Over the years at that very spot, he’d prepared a thousand meals. Cut up hundreds of avocados and must’ve made a few tons of guacamole, as well as countless burritos and fish tacos, and lots of margaritas. For a second he flashed on all that wonderful food and drink, and the nights he and Rusty had wolfed down tortillas smothered in cheese and enchilada sauce, top-shelf tequila and Cointreau and lime juice. The giddy evenings dancing in the kitchen to music that one of them started humming. This room, this countertop, these walls had borne witness to some of Thorn’s best moments, some of his happiest hours with Rusty and Sugarman and others. And now this. This young woman with her tortured past, her spoiled face, and her bulldog resolve. The scorched smell of the bonfire pervading the room.

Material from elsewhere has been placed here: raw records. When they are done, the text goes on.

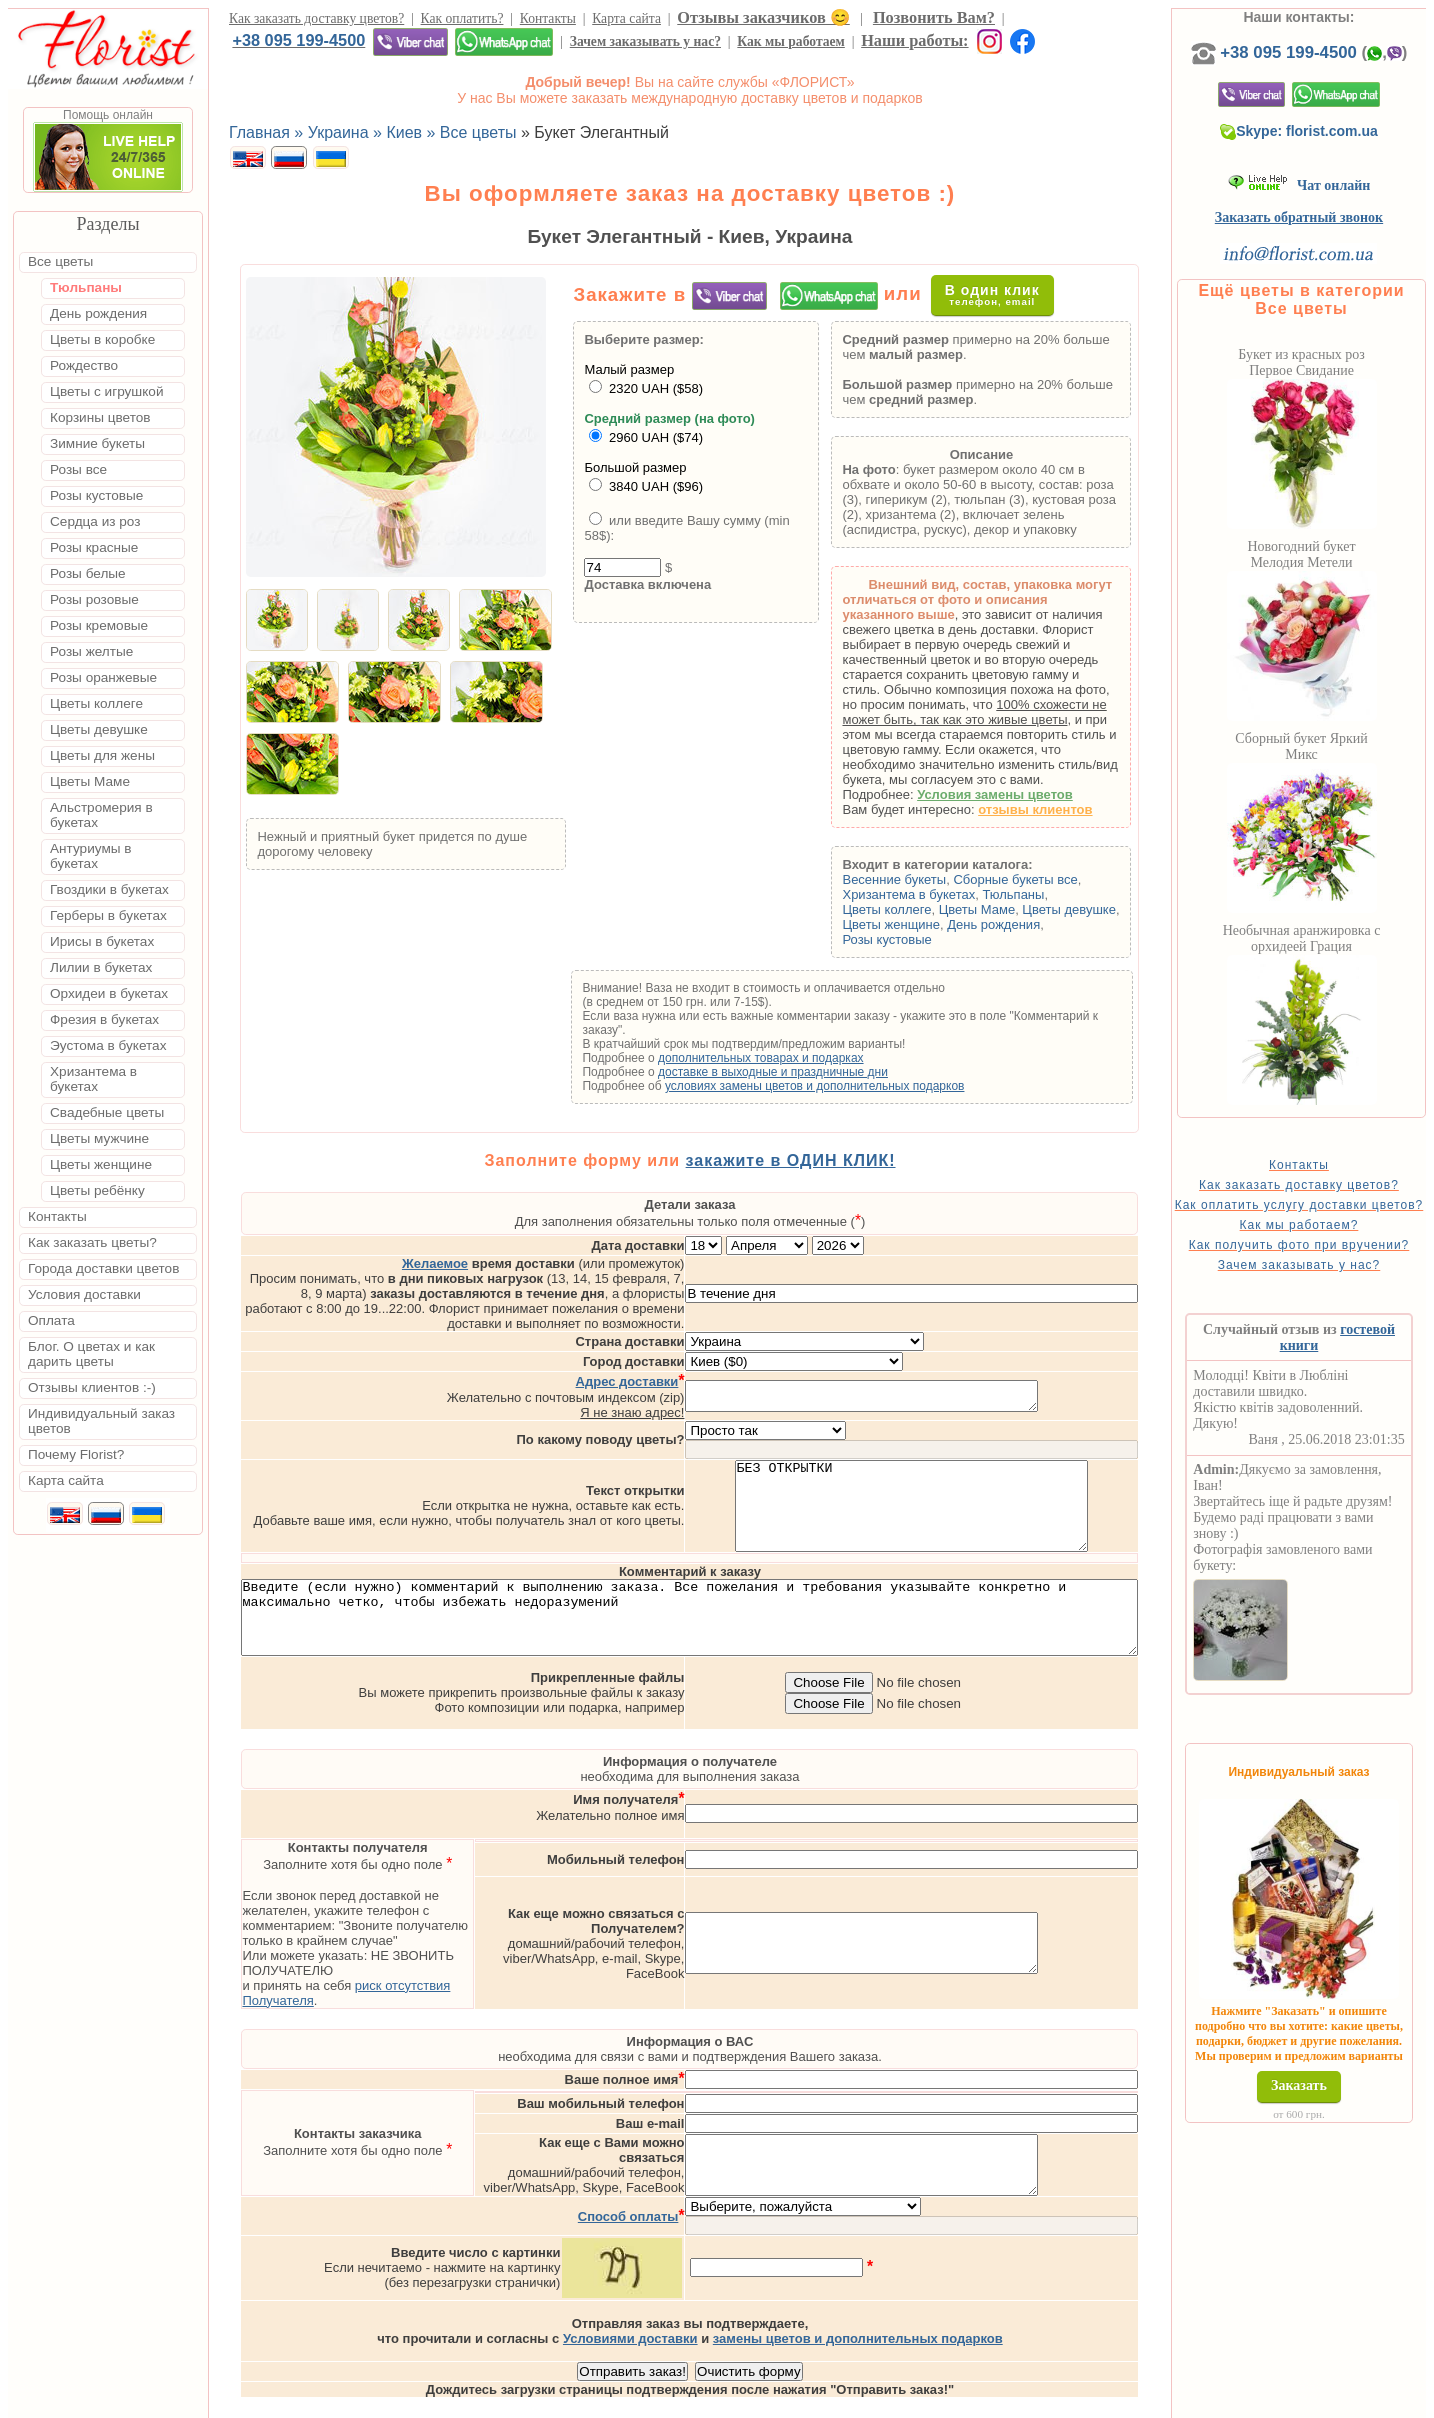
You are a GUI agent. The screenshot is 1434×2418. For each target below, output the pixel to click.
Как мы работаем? (1331, 1259)
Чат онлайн (1331, 205)
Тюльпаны (1045, 894)
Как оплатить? (462, 18)
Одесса (946, 2400)
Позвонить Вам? (934, 17)
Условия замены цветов (1027, 794)
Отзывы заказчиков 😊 (763, 17)
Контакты (548, 18)
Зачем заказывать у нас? (645, 41)
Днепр (1075, 2400)
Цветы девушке (1101, 909)
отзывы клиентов (1067, 809)
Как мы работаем (791, 41)
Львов (887, 2400)
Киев (837, 2400)
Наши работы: (914, 40)
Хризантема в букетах (940, 894)
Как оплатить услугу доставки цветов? (1331, 1232)
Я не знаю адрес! (716, 1369)
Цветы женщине (923, 924)
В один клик (1009, 294)
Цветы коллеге (918, 909)
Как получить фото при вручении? (1331, 1286)
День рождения (1025, 924)
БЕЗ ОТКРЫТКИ (995, 1472)
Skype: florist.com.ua (1332, 151)
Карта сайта (626, 18)
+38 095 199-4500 (298, 40)
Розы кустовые (918, 939)
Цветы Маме (1009, 909)
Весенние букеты (926, 879)
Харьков (1013, 2400)
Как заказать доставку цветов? (316, 18)
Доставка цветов (661, 2400)
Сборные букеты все (1047, 879)
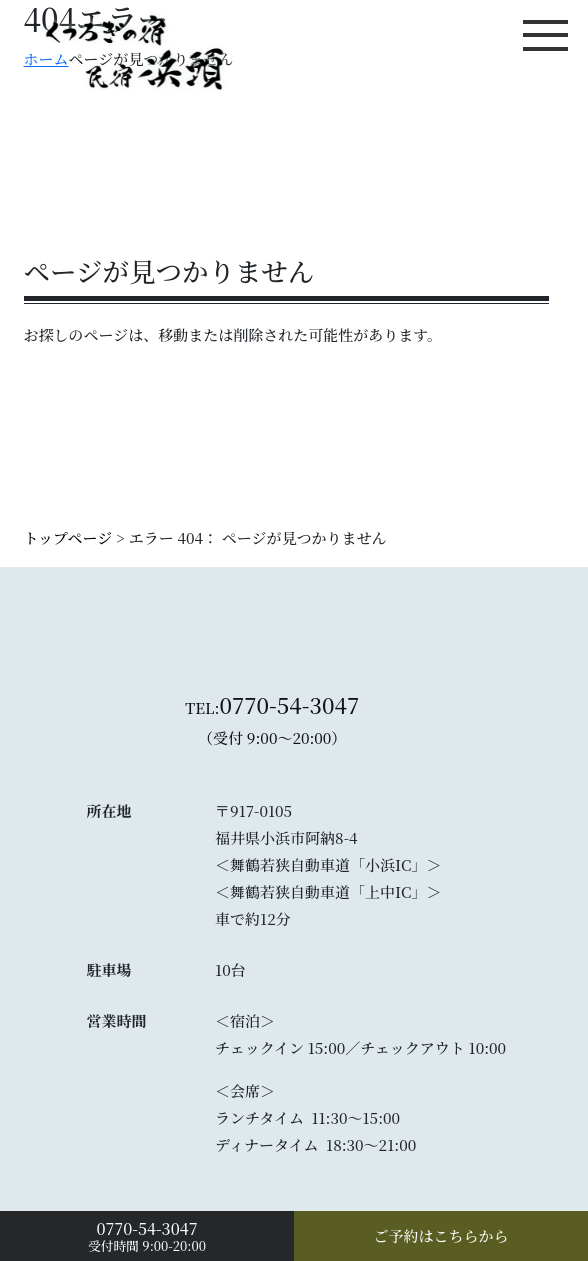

“I’m going up to Miami tomorrow, talk to the obituary writer.”
“Why?”
“She’s the logical next step.”
“What kind of logic is that?”
“April Moss has two boys,” Buddha said. “Both work on
Miami Ops.
One writes the show, the other’s an actor in it.”
Thorn touched the edge of Rusty’s obituary.
“Well, that’s too coincidental to be a coincidence.”
“Had the same thought. It’s that nexus again. The killer’s home-based in Miami. The murder weapon was bought there, the TV show is shot there, the newspaper is from there.”
“And you want me to be your tour guide, show you the big city?”
“You willing?”
“You strike me as a lone wolf, Sheriff Hilton.”
“I am.”
“Then why gum up the works with me?”
“Well, for one thing, I thought you might make excellent bait.”
“Bait?”
“Somebody’s got a strong interest in you, Thorn. I don’t know who or why. But I’d like to dangle you in front of as many people as I can, see whose eyes light up. Maybe somebody’ll even try to take a bite.”